Michael Pollan was the keynote speaker at the Georgia Organics Conference March 21, 2009. The event was held at Agnes Scott College. He addressed the audience after they enjoyed a farmers feast (made from local food) about his thoughts on the "state of the movement." The address is available for viewing in its entirety or in separate parts.
Michael: Now, food reform, we all talk about reforming the food system and we all mean very different things. Some of us are thinking about the schools. Some of us are thinking about the food desert. Some of us are thinking about organic food in the marketplace. And there is very little in the way of organizing ideas, an umbrella under which these ideas can go. Ideas or stories that will help the public understand the big picture, connect the dots, and help policymakers assess specific proposals.
The virtue of having a big guiding idea is that it helps you judge all the smaller ideas. Are they moving you in the direction you wanna go? We have policies, whether in our lives or in our foreign relations or in our social life. We have policies so we don't have to think, rethink every decision, every question, every time it comes up. So they’re very valuable. So, I wanna talk a little bit about an organizing rubric for this movement. And now that we have this foot in the door and seat at the table, something we might say. And these are ideas that, you know, are not original to me. I’m not an original thinker. I collect ideas from people like you. I talk to farmers. I talk to policymakers. I talk to chefs. I talk to eaters. And my talent, if I have one, is to be synthetic. To tell stories, to link things, to connect dots.
And as I’ve looked at this whole question about where we’re going, I have-- I think-- developed with all your help a framework for reform, something I spelled out in my letter to the next President, an article many of your read I’m sure, and I call it the “Sun Food Agenda.” One of the -- and I addressed this to, you know, whoever was going to be President, before we knew who the “Farmer in Chief” was going to be; and now we do know and we stand a much better chance than had it worked out differently.

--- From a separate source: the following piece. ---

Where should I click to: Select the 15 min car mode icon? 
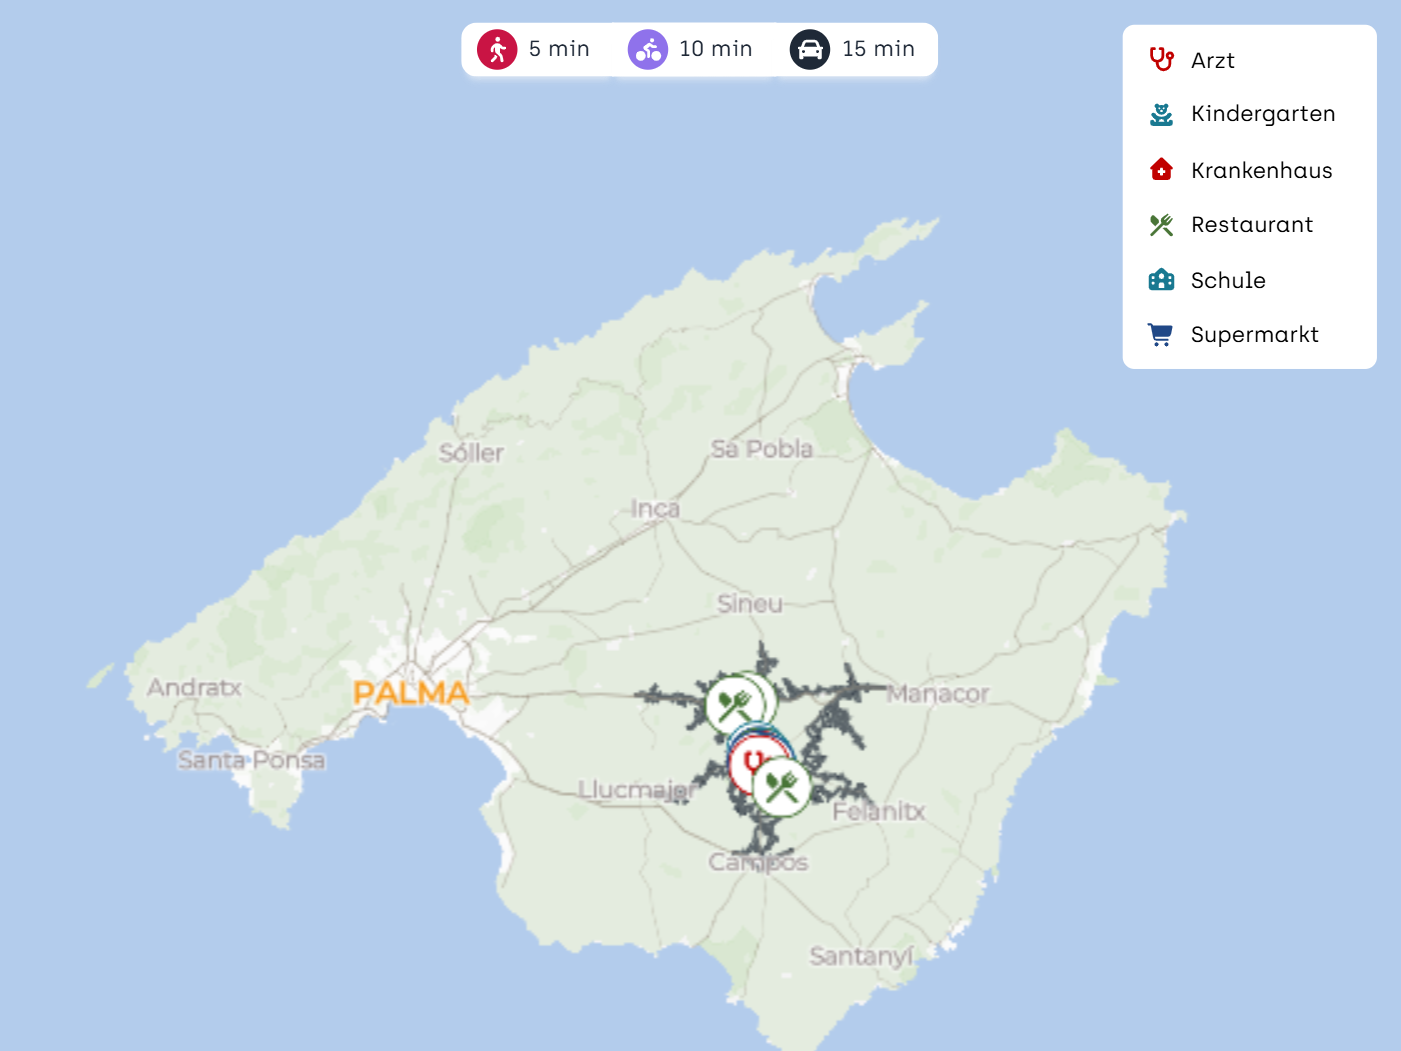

And a key feature of this framework though, and one that I think is particularly important as a matter of persuading people of its value, is that it is not zero sum. It is not a way of proceeding that pits rural farmers against urban eaters or the interest of health against farmers or the interests of the environment against farmers. It really is an attempt to recognize, to take the wisdom of really good solar farming, which is that there is a free lunch, and bring it to policy. Here’s the core idea, very simply: we need to wean the American food system off of its heavy 20thcentury diet of fossil fuels and put it back on a diet of contemporary sunshine.
And water, of course. To the extent we’re doing this, to the extent that what we’re working on either as an eater, as a farmer, as a food distributor, as a marketer, is advancing that, is squeezing fossil fuel from the food system, from the diet, and replacing it with sunshine, I think we’re moving in the right direction. So, I’m trying to give us a metric we can use to see where we are. And when we get to that point where that figure of 20 percent of fossil fuel in America is going to the food system and we’ve got that down to 5 or 10 percent, we will have come a very long way.

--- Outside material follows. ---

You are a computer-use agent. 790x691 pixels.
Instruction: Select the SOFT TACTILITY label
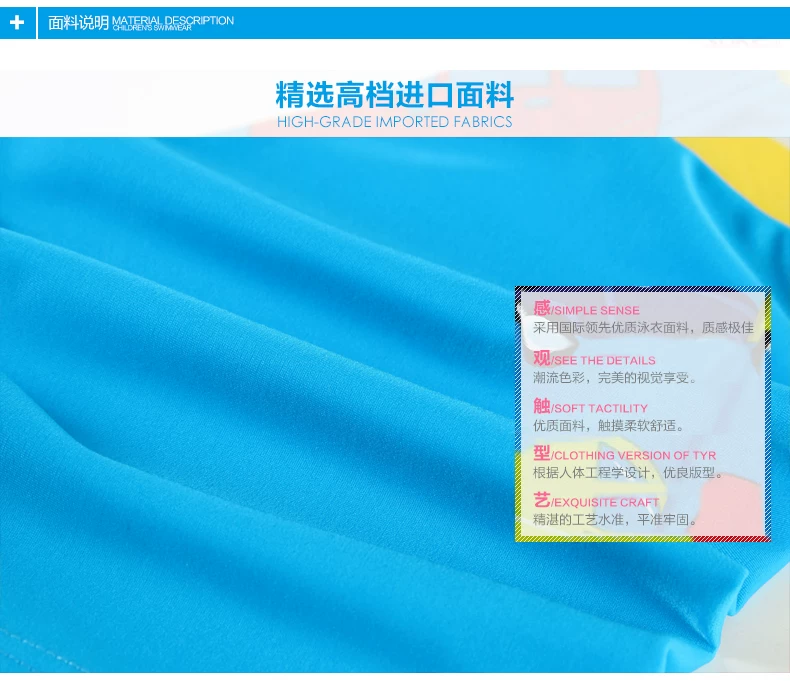tap(601, 408)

Can we do it? Well, it is easier said than done. It will require change at every link in the food chain, in the field, in the marketplace, and in our heads, in the culture. But here’s what we know. The sun still shines. Photosynthesis still works. And that if any part of this economy of ours, this civilization, can be successfully resolarized. I mean, we worry about the electric grid. We worry about transportation. Well, surely it is food which has the edge of being based on photosynthesis. To move the transportation system back to photosynthesis, we’d have to be riding horses again. That is much less likely to happen than enjoying grass-fed beef.